The police raided the apartment the two used to share in Lyon, southwest France, after Guylene Collober, 51, confessed to her daughter on Tuesday that "something unfortunate" had happened to the 71-year-old Jean-Francois Poinard in 2008, The Globe and Mail reported today.
The daughter told police. When they arrived at the apartment, Collober collapsed in tears saying, "I think you'll find what you're looking for."
The body of Poinard, a retired restaurateur who was regarded as one of the country's best chefs in the 1970s and 1980s, was found in a fetal position wrapped in plastic bags, The Globe and Mail reported.
"An initial examination suggests it could have been there for up to two years," a police spokesman was quoted as saying by The Daily Mail, which said a full post-mortem would be carried out to find the exact cause of death.

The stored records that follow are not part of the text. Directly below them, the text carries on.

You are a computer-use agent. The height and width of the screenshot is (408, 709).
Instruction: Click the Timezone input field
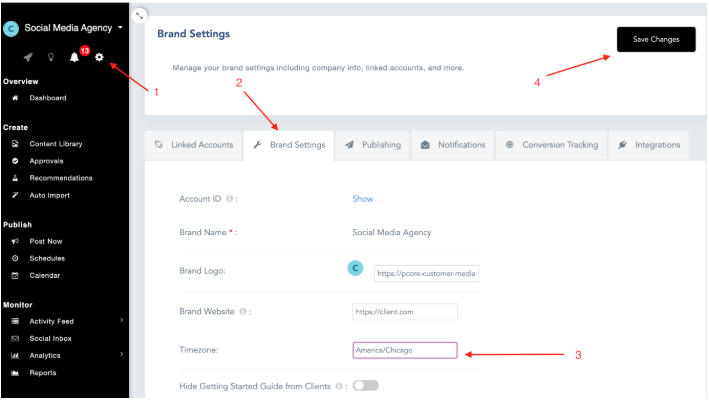point(404,350)
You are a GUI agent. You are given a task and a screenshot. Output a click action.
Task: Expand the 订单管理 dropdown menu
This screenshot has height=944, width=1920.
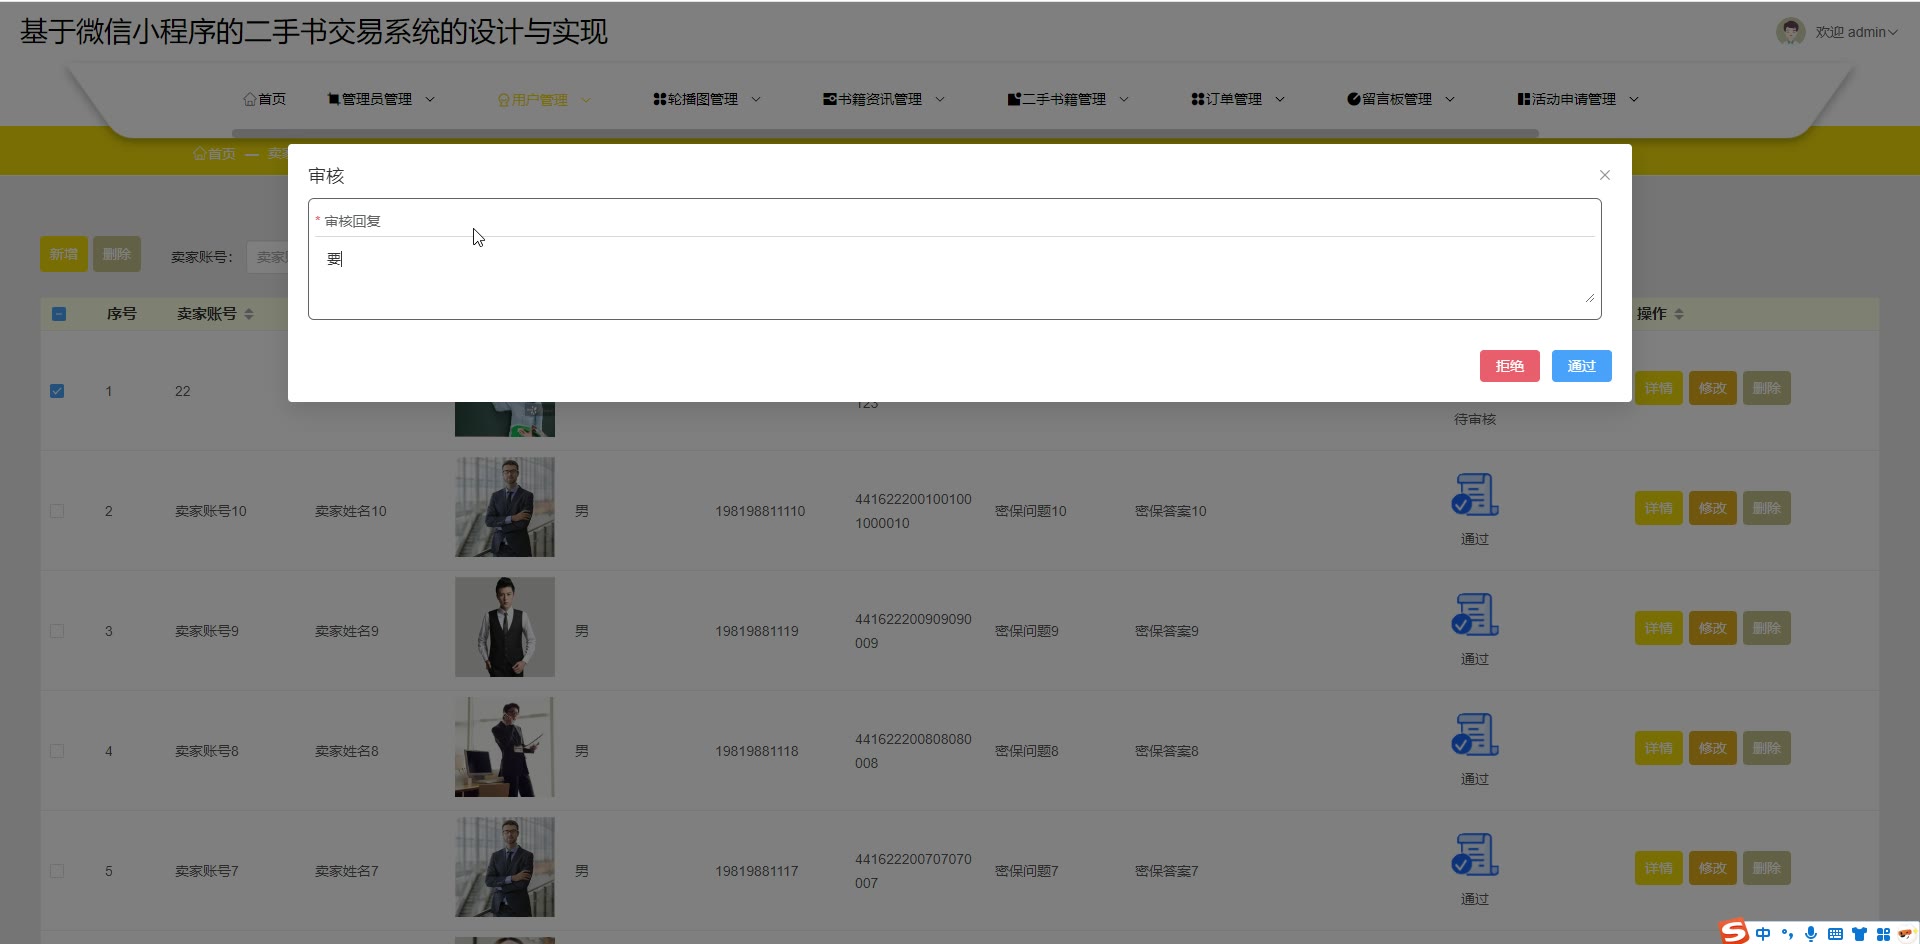coord(1238,99)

According to various media reports, Collober was arrested and charged with hiding a body.
In its report from Paris, however, The Globe and Mail said Collober admitted beating Poinard to death and said she kept his body in the bathroom for a while before buying the freezer. According to the Lyon newspaper Le Progres, Collober faces a maximum of 20 years in prison if found guilty of his murder, and was scheduled to appear in court today.
Prosecutor Marc Desert was quoted as saying: "It was an altercation gone wrong. It would have been a banal affair if there hadn't been a cadaver lying in a freezer for two years."
The superintendent at the building where the two began sharing an apartment six years ago said she heard frequent arguments between the two, The Daily Mail reported, but didn't pay attention when the fights stopped.
"Because I hadn't seen Mr. Poinard for a year or two, I assumed they had split up," she was quoted as saying by The Globe and Mail.
Desert was quoted by Agence France-Presse as saying Wednesday that Collober isolated Poinard from his family members and described Collober as someone "with pathological tendencies, narcissistic, possessive and violent."
Le Progres described Poinard as one of the city's "great names" in cooking, who was a "passionate and exacting chef, but also a true 'bon viveur' who was as well-liked out of the kitchen as he was respected inside it," The Daily Telegraph reported.
Poinard, who ran a number of restaurants in Lyon, which is regarded as the nation's culinary capital, was fourth in line in one of France's "great cooking dynasties," according to Le Progres.
Poinard's only son, Jean-Stephane Poinard, moved to Florida after a "dispute" distanced him from his father, and runs the Bistro de Leon restaurant in St. Augustine. According to a Progres report cited by Paris-Match, the son's relationship deteriorated because of his friendship with Collober.
AOL News was told by telephone that the son was "not available" to speak, and the call was not returned.